JCR: Türkiye'nin büyüme dinamiklerinin gücü kayba uğramadı

JCR Eurasia Başkanı Ökmen, "Türkiye'nin büyüme dinamiklerinin gücü yakın vadeli perspektifte herhangi bir kayba uğramamıştır" değerlendirmesini yaptı

Giriş: 05 Eylül 2016, Pazartesi 10:18
Güncelleme: 05 Eylül 2016, Pazartesi 10:21

Japon Kredi Derecelendirme Kuruluşu (JCR) Eurasia Başkanı Orhan Ökmen, yaptığı yazılı açıklamada, Türk ekonomisi açısından büyüme temposunda azalma olmakla birlikte, büyüme dinamiklerinin gücünün yakın vadeli perspektifte herhangi bir kayba uğramadığını bildirdi.
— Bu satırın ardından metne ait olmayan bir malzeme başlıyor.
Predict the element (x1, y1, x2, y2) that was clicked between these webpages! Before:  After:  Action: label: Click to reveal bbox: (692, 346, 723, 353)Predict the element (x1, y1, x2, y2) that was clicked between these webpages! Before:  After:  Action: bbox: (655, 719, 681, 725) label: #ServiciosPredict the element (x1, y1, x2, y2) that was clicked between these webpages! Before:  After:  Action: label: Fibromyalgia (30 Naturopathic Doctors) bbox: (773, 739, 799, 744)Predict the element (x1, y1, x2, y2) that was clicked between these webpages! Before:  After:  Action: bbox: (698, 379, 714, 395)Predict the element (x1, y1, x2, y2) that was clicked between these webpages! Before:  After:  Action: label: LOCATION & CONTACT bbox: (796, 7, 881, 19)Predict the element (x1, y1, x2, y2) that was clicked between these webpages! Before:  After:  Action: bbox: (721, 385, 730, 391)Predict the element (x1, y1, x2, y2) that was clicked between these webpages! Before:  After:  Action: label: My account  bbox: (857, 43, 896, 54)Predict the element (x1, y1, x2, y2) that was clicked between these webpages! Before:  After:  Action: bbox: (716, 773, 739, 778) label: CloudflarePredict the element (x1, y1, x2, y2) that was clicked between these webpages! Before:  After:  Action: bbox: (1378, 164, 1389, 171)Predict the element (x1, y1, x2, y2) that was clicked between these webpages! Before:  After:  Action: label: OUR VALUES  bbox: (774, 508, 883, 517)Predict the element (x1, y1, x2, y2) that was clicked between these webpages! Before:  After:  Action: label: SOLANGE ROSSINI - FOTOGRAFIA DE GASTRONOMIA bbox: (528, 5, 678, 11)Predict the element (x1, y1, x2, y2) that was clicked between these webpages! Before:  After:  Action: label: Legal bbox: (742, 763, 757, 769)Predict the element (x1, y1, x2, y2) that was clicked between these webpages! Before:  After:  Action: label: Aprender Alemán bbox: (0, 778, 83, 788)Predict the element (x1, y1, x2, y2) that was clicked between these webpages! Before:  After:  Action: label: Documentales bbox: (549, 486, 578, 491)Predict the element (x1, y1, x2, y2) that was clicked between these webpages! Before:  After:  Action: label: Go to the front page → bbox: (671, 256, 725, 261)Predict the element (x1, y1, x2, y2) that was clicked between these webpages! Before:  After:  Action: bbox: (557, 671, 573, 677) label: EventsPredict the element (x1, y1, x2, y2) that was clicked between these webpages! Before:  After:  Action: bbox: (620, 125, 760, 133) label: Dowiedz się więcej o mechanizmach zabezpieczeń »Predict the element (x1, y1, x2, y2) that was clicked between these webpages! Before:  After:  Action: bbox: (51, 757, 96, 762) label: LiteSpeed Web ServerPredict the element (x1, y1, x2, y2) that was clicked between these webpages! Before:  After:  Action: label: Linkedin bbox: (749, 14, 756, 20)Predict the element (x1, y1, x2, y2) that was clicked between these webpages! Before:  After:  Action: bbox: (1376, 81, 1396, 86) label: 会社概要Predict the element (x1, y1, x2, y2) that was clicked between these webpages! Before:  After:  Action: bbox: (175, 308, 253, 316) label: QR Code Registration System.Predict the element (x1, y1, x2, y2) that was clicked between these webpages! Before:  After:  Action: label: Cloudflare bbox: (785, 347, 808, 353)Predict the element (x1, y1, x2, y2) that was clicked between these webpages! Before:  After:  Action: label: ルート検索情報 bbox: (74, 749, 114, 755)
Ökmen "Ancak orta ve uzun vadede büyümenin devamlılığı makro politikaların başarısına endeksli hale gelmiştir." ifadesini kullandı.

BANKACILIK SEKTÖRÜ

Büyüme temposundaki azalmanın en önemli etkisinin bankaların sermaye tabanlarının azalması yönünde olacağını belirten Ökmen "Bankalar açısından kısa ve orta vade için refinansman riskini oldukça düşük görüyoruz. Zira kısa ve orta vadeli dış borçların çevrimi açısından sektör dövizli varlıkları sayesinde yeterli likiditeyi sağlayacak güce sahiptir" yorumunu yaptı.

Ökmen yazılı açıklamasında şu ifadelere yer verdi;

"Ekonomi dışı saiklerle risk ve bilanço yönetimi bankaların sermaye tamponlarının zayıflamasına ve finansal piyasaların bozulmasına sebep olacaktır: Zira bankacılık sisteminin karlılığını ve risk yönetimini yeterince gözetmeyen ekonomi dışı saiklere dayalı yaklaşımlar mevcut konjonktürde bir yönetim şekli olarak özendirilmektedir.

Reel sektörün finansal esnekliğinin giderek azalıyor olması da bankacılık sektörünün varlık kalitesi üzerinde ciddi risk oluşturmaktadır.

Sermaye piyasalarında reel sektör firmalarına yönelik ilginin yeniden başlamış olması, bankacılık sektörünü ve piyasalardaki güven kaybını rahatlatıcı etki yapacaktır.

Sermaye piyasalarının reel sektöre yönelik tedirginliğinin azaldığı, özel sektör tahvillerinin yaratacağı göreceli yüksek getiri arayışlarının ve finans dışı kesimlerin borçlanma aracı ihraçlarının tekrar artmaya başlayacağı bir döneme girildiği görülmektedir. Yüksek getiri arayışlarına dayalı olarak, sermaye piyasalarında reel sektör borçlanmalarına duyulan ilginin tekrar canlanmaya başlayacak olması, finansal piyasalardaki fonlama tedirginliğinin hafifletilmesine önemli ölçüde yardımcı olacağını beklemekteyiz. Sermaye piyasalarının yeniden canlanmaya başlayacak olması reel sektörün bankacılık üzerinde yarattığı baskıyı da hafifletecektir. Finans dışı firmalar için sermaye piyasalarından fon temin edilmesinin tekrar başlayacak olması büyüme endişelerini ve yatırımcı algısını kısa dönem içerinde rahatlatıcı etki yapacaktır.